Deduplication Part 1: Rabin Karp for Variable Chunking

Gluster

2016-04-18

This is first post in a series of blog posts where we will discuss deduplication in a distributed data system. Here we will discuss different types of deduplication and various approaches taken in a distributed data systems to get optimum performance and storage efficiency.

But first basics of deduplication!

“Data deduplication (often called “intelligent compression” or “single-instance storage”) is a method of reducing storage needs by eliminating redundant data. Only one unique instance of the data is actually retained on storage media, such as disk or tape” definition by searchstorage.techtarget.com

Deduplication goes good when we can break the data stream into smaller pieces called “Chunks”.
The process of breaking the data stream into chunks is called “chucking”.

Static or Fixed Block Chunking
The most naive and easiest way of chunking is breaking the data stream into fixed length-ed chunks say for example 256 bytes per chunk.

static_chunking

But the problem with this way of chunking is its not immune to the data displacement/shifting issue when an insert happens i.e when there is new data inserted in already chunked data stream there will be displacement/shifting of data.
This happens because the chunk boundaries are fixed, thus changing the content of every chunk after the insert as shown in the diagram. Thus all the data chunks after the insert change and thus considered new, even though they are deduplicates.

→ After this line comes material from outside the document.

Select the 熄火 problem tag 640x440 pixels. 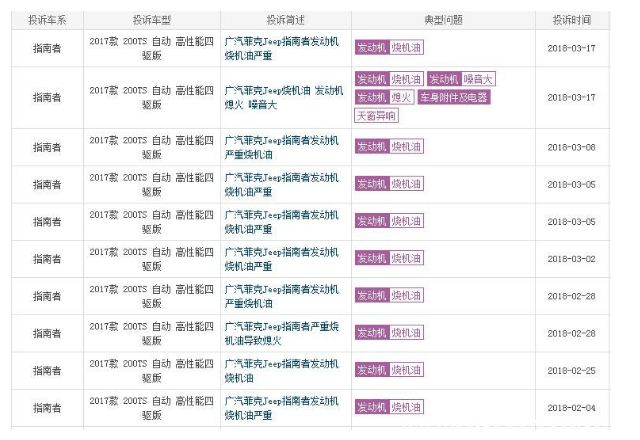401,97
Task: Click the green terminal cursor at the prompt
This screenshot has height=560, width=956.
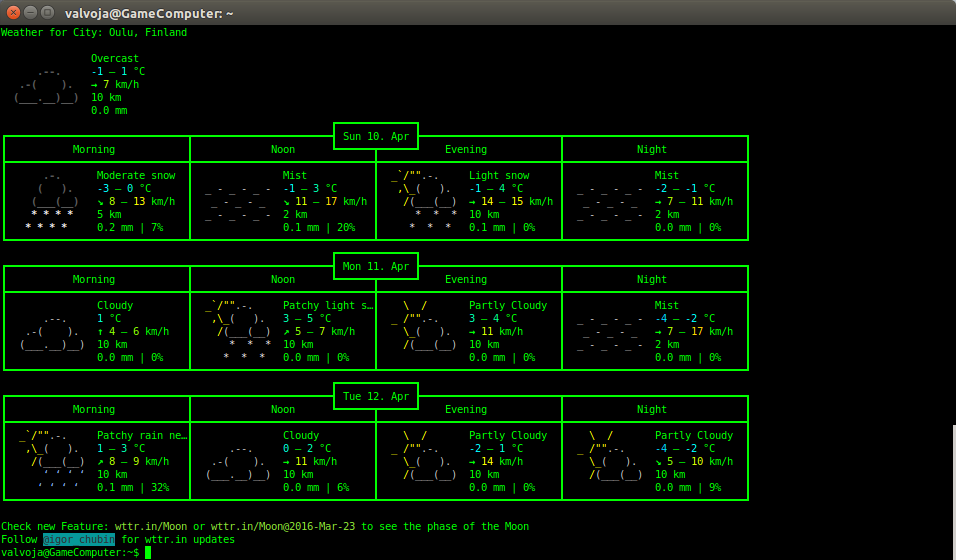Action: tap(148, 553)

Variable or Dynamic chunking

The solution to this problem is chunking based on the content of the data stream. Well to do this we would require a way to identify a pattern on which we can chunk. The chunk boundaries will be guarded by pattern. This will have an implication on chunk size, i.e the chunk size will be variable in nature. And hence its called “Variable Chunking”. As you can see this scheme of chunking is immune from the data displacement/shifting issue because the chunk boundaries are guarded by pattern.

dynamic_chunking1

To find the chunking pattern we have to use a [rolling hash]. The idea is to define a data window on the data stream, which has finite and predefined size of say “N”. Now using a hashing technique calculate a hash on the window. Check if the hash matches a predefined “finger_print”.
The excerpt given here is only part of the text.